§ Selected text:
★ ★ ★ ★ ★ ★ ★

Melhem highlighted how the Youssef associated anti-Muslim film is linked to sparking a violent anti-American backlash in the Middle East. He proceeds to contrast that manner to Catholics not going on an anti-Muslim terror spree after the 1981 assassination attempt on Pope John Paul II by Turkish national Mehmet Ali Agca. This comparison has clear differences. Agca was portrayed as someone with clandestine ties to the pro-Soviet Bulgarian government. Hence, the target of outrage on his assassination attempt as not directed so much towards Islam. (With a considerable degree of reasonable doubt, the claim of a Soviet-Bulgarian plot to kill Pope John Paul II has not been firmly established. Over the course of time, Agca has been characterized as a somewhat murky figure. Agca and his infamous act has a cautiously stated degree of similarity with Lee Harvey Oswald and his assassination of President John Kennedy. Upon an extended overview, Oswald’s politically leftwing views and time spent in the Soviet Union did not lead to implicating the Soviet government in the assassination of Kennedy.)
Melhem made a broad comment on the United States serving as a better role model for the Middle East than Russia under Putin. On the one hand, America can reasonably claim a more advanced level of democratic development than Russia. At the same time, how practical is it to expect a quick leap from the political makeup of a lengthy period of dictatorship to an effective multiparty system of democracy in a short period? Russia’s current status is part of an ongoing and imperfect process, that has so far not reached the level of some doom and gloom analysis since the Soviet breakup.

★ ★ ★ ★ ★ ★ ★

[Records about finding elements on screens]
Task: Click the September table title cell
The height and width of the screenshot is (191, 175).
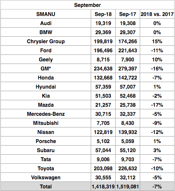Action: click(x=87, y=5)
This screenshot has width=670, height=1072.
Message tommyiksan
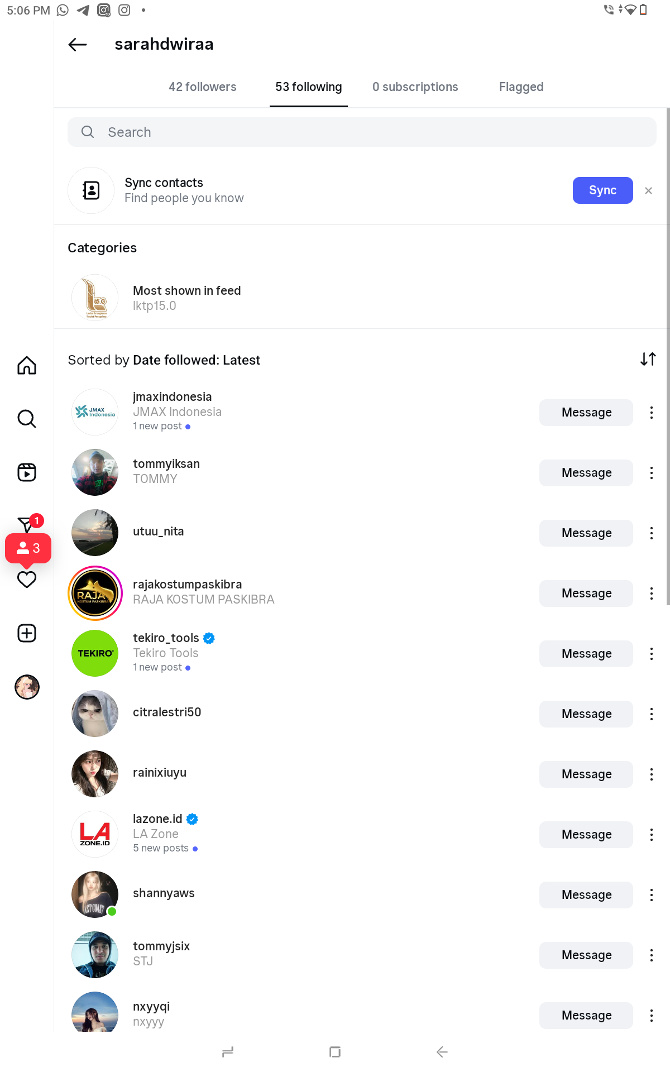586,473
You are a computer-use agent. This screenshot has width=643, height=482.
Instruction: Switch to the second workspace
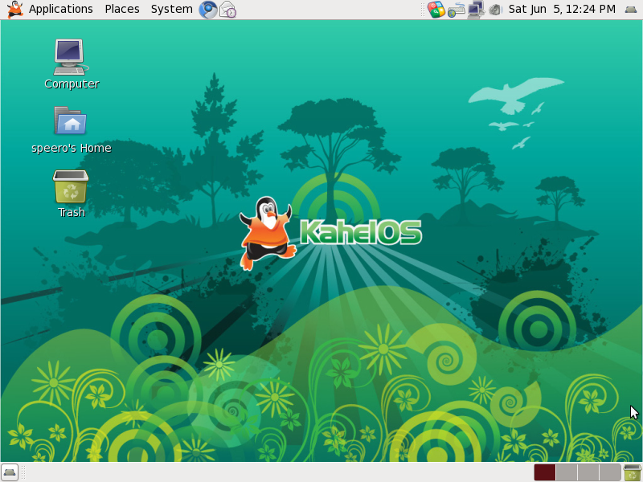[x=565, y=472]
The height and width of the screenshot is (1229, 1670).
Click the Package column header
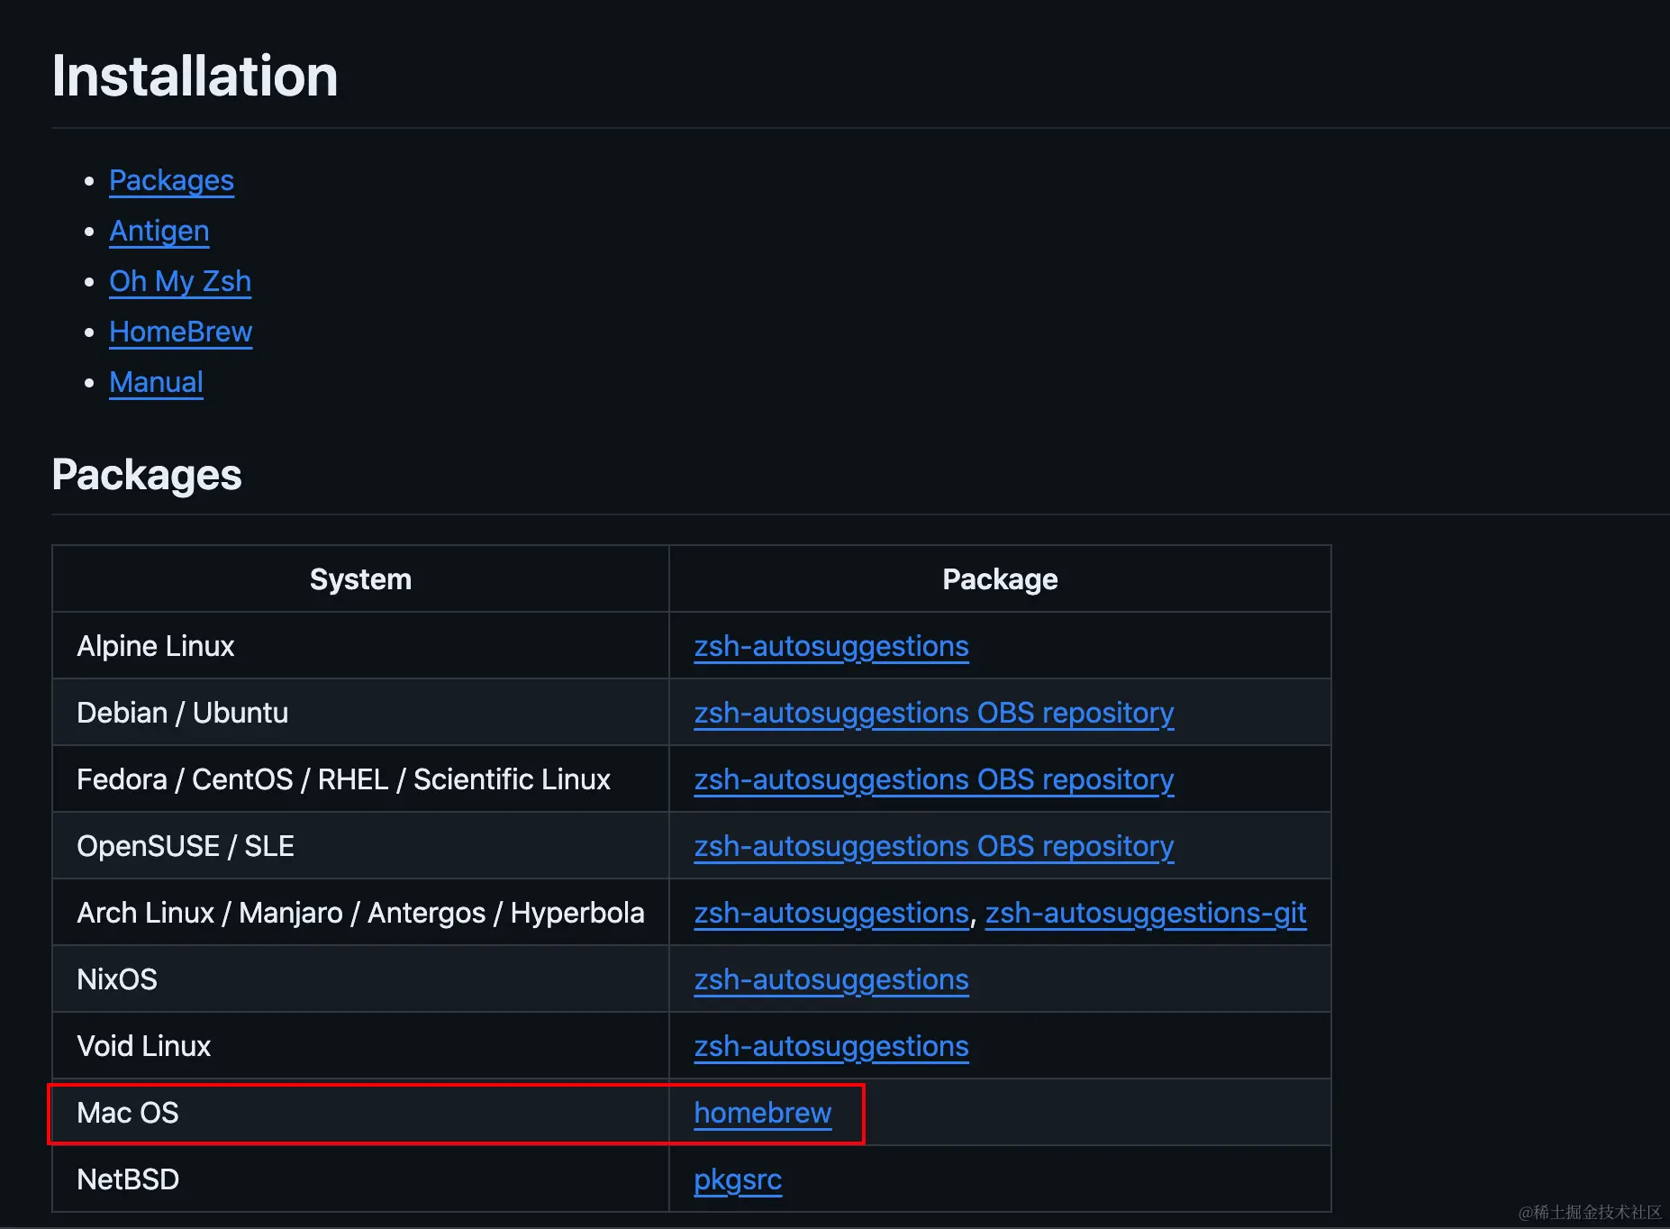click(x=1000, y=579)
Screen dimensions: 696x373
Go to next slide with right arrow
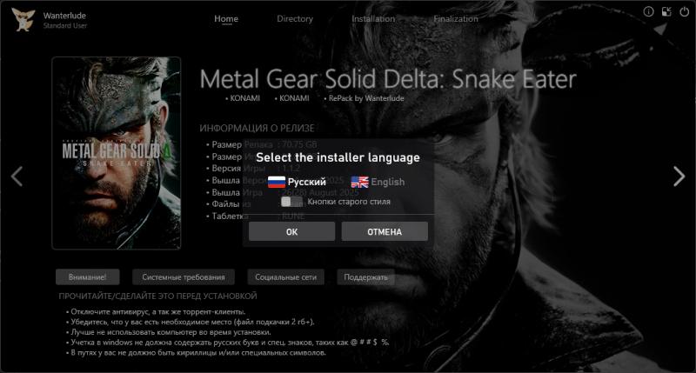[x=679, y=177]
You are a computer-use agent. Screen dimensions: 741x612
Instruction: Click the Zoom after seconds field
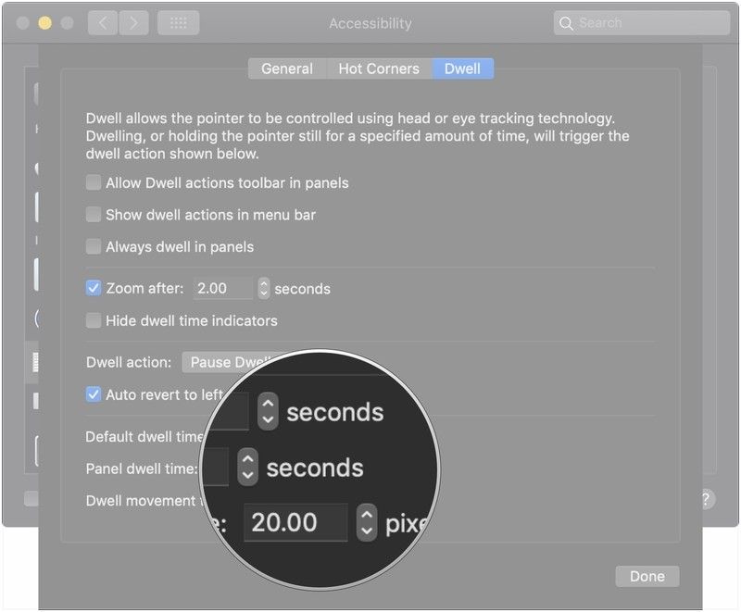pyautogui.click(x=222, y=288)
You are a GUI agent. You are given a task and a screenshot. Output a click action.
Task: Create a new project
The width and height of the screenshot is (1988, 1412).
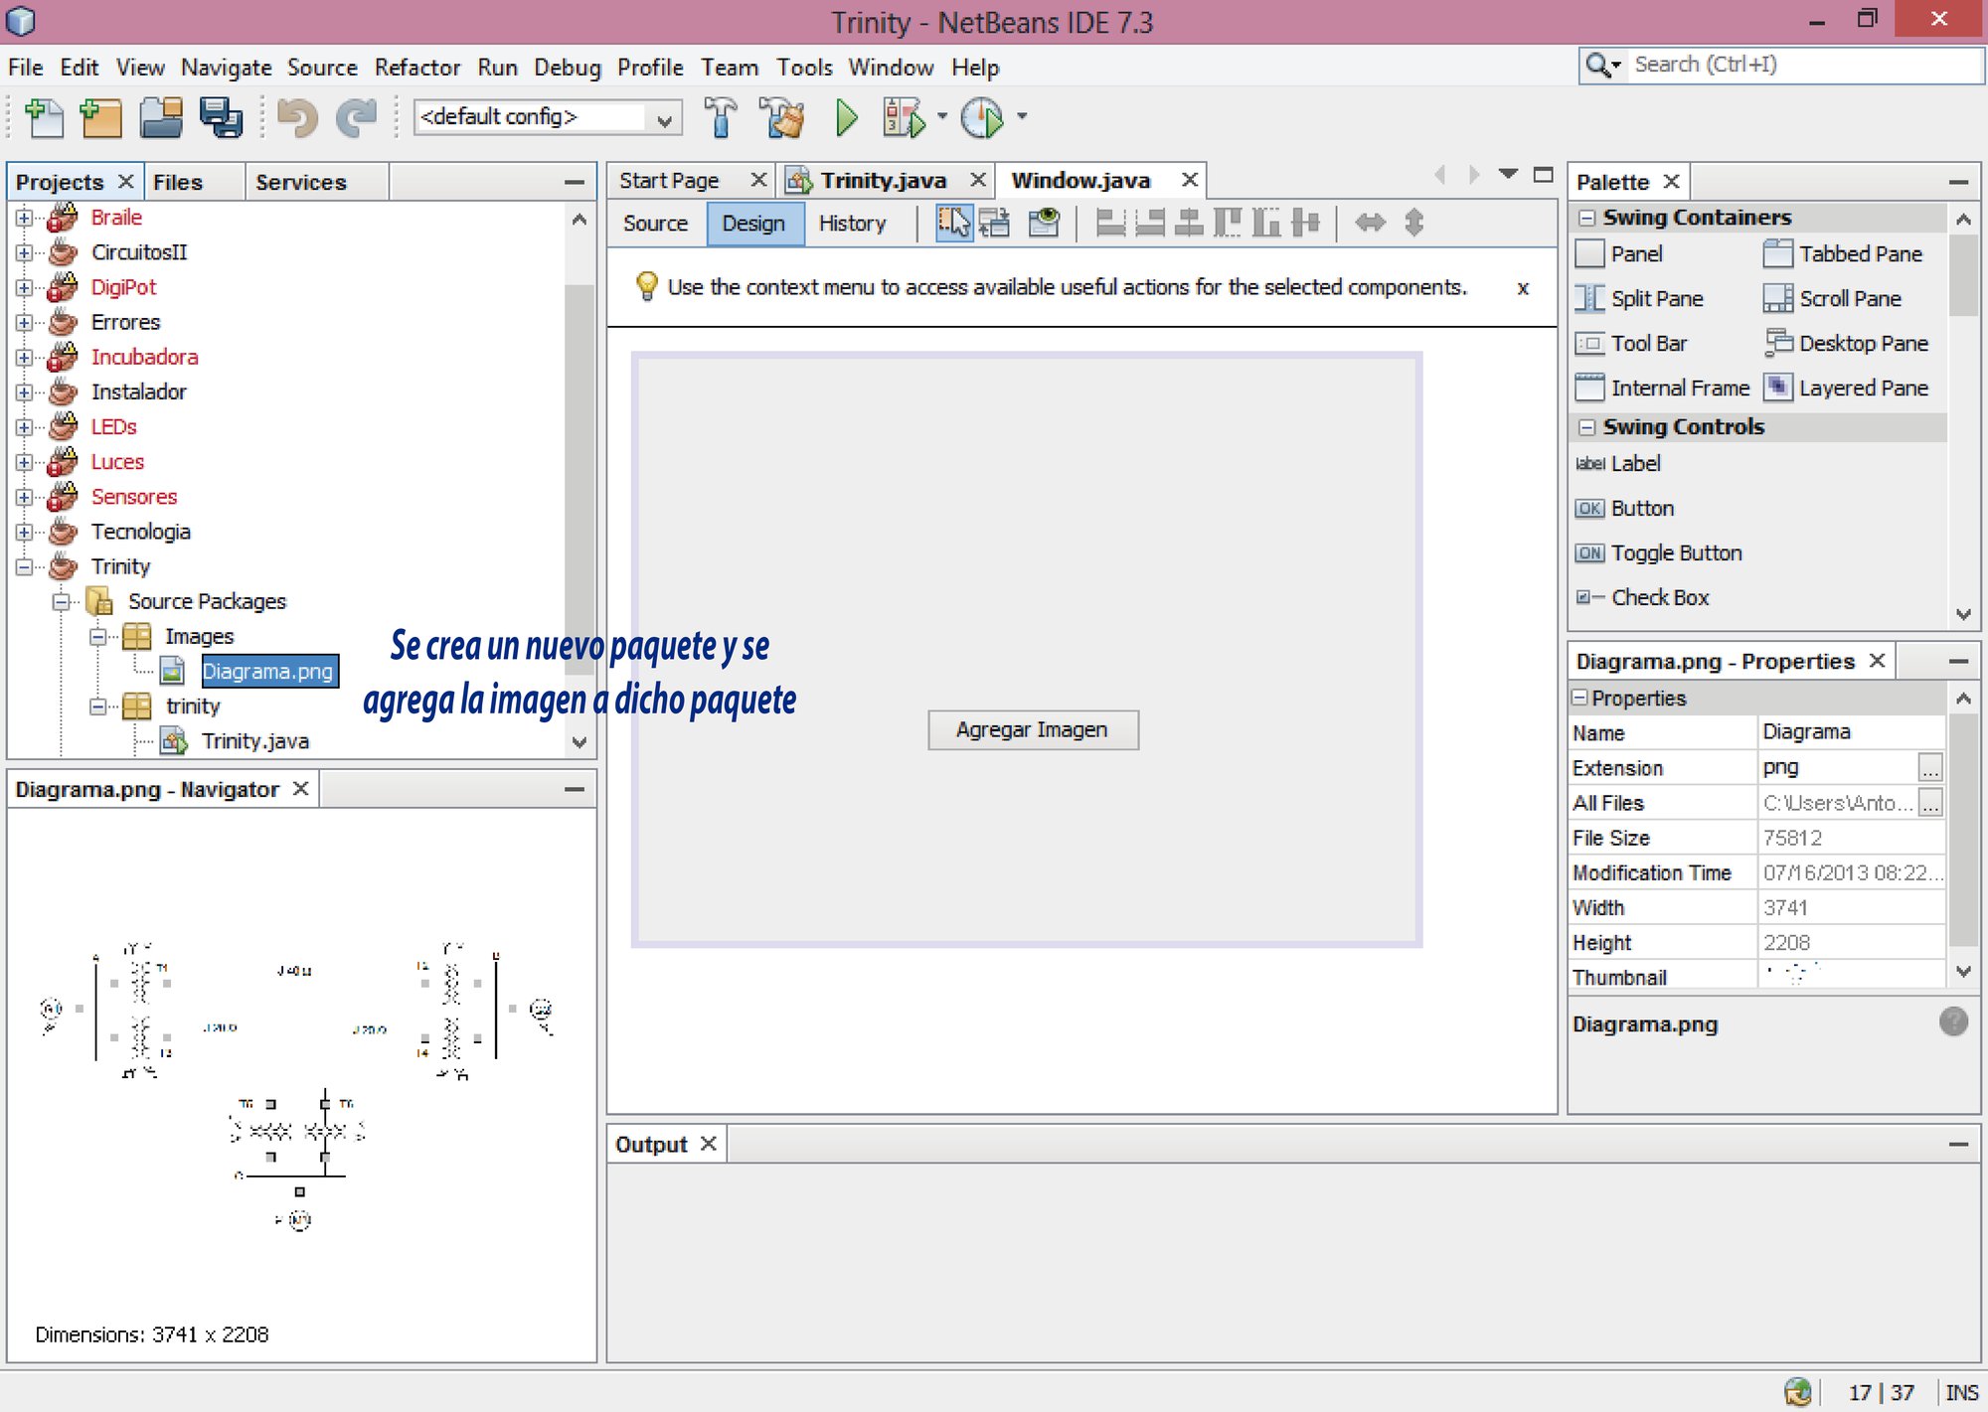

★ ★ ★ ★ ★ ★ ★

§ Written request: Can you reproduce, word for word, the part of the commentary on Melhem's remarks above starting with "Melhem made a" and going on through "the Soviet breakup."?

§ Solution for this problem:
Melhem made a broad comment on the United States serving as a better role model for the Middle East than Russia under Putin. On the one hand, America can reasonably claim a more advanced level of democratic development than Russia. At the same time, how practical is it to expect a quick leap from the political makeup of a lengthy period of dictatorship to an effective multiparty system of democracy in a short period? Russia’s current status is part of an ongoing and imperfect process, that has so far not reached the level of some doom and gloom analysis since the Soviet breakup.